++++ Article
Toutes ces langues devaient lui permettre de pouvoir converser aisément avec celui qui serait son mari, choisi dans le cercle limité des familles royales européennes, sans encore savoir qui serait l’élu. Il y a un peu de turc et un peu de latin pour parfaire son éducation.
Bien entendu les arts en font partie intégrante. Elle prend des leçons de piano avec Léopold Kozeluch (1747-1818) compositeur viennois d’origine tchèque, à l’œuvre prolifique, aujourd’hui un peu oublié, Maître de chapelle de la Chambre et compositeur de la Cour impériale d’Autriche, successeur de Salieri. Il fut celui qui permit de remplacer le clavecin par le piano-forte. Elle joue aussi de la harpe.
++++++++
Consigne ::
Relevez tous les instruments de musique nommés dans l'article ci-dessus. Les enregistrements proviennent d'une source distincte de l'article.
++++ Enregistrements fournis
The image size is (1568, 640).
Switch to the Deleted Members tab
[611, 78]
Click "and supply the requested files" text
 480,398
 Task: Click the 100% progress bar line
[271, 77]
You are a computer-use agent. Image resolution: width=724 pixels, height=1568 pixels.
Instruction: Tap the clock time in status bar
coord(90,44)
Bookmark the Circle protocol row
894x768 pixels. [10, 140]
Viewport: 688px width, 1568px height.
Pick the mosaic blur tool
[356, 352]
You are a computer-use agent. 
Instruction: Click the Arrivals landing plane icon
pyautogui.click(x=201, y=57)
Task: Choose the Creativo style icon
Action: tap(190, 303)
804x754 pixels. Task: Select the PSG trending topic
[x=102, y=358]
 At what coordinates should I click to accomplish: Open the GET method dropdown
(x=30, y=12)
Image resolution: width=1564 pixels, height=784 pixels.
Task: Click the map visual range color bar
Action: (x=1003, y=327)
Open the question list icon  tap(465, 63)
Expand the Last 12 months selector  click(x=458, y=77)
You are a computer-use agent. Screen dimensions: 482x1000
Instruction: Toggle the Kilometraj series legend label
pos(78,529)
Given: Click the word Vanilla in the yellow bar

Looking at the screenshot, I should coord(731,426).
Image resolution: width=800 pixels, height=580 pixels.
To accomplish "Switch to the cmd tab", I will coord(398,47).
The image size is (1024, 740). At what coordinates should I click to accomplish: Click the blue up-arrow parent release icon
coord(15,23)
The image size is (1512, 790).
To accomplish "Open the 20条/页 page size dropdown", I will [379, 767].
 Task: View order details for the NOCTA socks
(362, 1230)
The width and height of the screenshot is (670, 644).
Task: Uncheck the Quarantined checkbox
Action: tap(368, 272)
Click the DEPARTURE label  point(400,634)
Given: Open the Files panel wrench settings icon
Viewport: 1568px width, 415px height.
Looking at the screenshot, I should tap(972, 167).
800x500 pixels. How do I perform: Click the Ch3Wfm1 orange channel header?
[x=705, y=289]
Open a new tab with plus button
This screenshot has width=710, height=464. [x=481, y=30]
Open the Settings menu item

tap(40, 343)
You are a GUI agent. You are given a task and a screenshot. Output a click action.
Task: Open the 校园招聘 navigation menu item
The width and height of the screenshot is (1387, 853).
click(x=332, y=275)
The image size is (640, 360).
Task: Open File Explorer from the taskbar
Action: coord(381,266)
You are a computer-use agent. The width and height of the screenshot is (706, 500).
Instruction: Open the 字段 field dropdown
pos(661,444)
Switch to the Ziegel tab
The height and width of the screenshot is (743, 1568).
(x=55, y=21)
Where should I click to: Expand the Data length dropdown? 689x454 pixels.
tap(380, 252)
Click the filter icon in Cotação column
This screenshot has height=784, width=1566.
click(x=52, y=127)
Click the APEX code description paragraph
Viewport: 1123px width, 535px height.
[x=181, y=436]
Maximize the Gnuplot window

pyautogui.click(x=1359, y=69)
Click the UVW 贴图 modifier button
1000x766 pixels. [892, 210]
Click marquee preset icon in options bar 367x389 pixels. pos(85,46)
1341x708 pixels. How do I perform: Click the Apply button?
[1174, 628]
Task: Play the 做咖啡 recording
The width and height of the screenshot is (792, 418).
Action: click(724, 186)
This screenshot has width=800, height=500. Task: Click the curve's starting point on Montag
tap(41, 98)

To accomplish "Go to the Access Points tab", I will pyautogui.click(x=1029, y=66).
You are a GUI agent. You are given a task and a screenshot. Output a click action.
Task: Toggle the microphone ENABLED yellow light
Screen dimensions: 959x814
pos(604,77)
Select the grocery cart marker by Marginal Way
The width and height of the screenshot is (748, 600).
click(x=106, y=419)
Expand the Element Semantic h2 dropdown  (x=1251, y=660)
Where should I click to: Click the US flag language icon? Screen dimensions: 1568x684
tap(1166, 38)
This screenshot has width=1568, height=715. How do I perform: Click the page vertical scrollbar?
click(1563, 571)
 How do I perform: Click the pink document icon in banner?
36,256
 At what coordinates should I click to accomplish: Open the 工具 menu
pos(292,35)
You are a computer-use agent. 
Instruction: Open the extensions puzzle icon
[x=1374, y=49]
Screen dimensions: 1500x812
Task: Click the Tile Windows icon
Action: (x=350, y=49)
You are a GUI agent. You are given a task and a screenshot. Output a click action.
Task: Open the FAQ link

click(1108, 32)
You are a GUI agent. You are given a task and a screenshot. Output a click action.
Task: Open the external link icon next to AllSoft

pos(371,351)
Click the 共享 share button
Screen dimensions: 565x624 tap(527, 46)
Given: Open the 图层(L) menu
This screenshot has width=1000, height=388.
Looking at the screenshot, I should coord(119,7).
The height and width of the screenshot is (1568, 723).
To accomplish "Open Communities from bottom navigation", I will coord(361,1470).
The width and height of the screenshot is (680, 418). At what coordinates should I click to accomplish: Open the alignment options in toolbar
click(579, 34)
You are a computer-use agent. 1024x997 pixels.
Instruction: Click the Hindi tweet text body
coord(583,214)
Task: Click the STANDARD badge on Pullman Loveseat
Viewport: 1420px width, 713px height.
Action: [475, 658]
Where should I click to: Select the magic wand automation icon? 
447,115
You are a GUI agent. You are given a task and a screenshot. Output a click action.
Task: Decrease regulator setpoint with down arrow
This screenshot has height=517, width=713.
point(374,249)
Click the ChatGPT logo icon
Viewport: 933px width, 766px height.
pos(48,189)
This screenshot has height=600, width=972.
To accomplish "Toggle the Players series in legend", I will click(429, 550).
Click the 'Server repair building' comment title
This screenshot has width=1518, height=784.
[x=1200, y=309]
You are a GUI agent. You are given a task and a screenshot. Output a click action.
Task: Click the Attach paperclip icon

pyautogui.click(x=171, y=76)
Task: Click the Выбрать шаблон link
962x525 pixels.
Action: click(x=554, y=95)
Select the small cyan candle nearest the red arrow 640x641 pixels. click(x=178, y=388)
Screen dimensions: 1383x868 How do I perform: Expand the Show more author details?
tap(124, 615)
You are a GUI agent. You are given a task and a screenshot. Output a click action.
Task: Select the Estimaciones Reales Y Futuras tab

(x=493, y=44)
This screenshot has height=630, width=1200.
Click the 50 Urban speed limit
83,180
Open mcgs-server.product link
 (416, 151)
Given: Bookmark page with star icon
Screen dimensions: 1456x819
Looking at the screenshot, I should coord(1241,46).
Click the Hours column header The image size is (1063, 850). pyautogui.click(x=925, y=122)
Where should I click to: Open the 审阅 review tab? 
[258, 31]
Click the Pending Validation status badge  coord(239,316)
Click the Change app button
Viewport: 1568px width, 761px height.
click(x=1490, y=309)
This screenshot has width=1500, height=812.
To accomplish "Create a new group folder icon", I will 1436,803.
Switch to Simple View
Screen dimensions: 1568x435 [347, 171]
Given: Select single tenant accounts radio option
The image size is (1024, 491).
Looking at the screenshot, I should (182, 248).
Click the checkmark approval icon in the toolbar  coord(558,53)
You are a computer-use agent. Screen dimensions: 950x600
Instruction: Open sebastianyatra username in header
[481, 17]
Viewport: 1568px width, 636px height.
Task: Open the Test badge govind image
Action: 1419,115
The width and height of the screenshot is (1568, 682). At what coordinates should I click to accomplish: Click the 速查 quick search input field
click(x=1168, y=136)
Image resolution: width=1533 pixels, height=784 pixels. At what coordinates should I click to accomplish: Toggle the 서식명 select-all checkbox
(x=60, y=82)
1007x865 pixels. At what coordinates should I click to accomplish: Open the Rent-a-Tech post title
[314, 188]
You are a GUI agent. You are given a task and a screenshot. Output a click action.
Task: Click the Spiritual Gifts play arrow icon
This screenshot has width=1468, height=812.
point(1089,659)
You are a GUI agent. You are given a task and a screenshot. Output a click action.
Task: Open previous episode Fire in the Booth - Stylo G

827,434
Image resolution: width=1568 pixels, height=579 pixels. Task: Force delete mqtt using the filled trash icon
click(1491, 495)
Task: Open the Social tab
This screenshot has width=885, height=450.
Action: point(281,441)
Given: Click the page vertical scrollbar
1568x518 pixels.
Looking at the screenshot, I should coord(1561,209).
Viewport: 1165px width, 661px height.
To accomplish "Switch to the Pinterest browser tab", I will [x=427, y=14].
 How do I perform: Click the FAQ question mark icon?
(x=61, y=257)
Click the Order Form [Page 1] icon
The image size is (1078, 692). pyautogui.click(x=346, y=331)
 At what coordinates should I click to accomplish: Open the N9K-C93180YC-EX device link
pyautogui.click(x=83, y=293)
++++++++
Réponse ::
piano, clavecin, piano-forte, harpe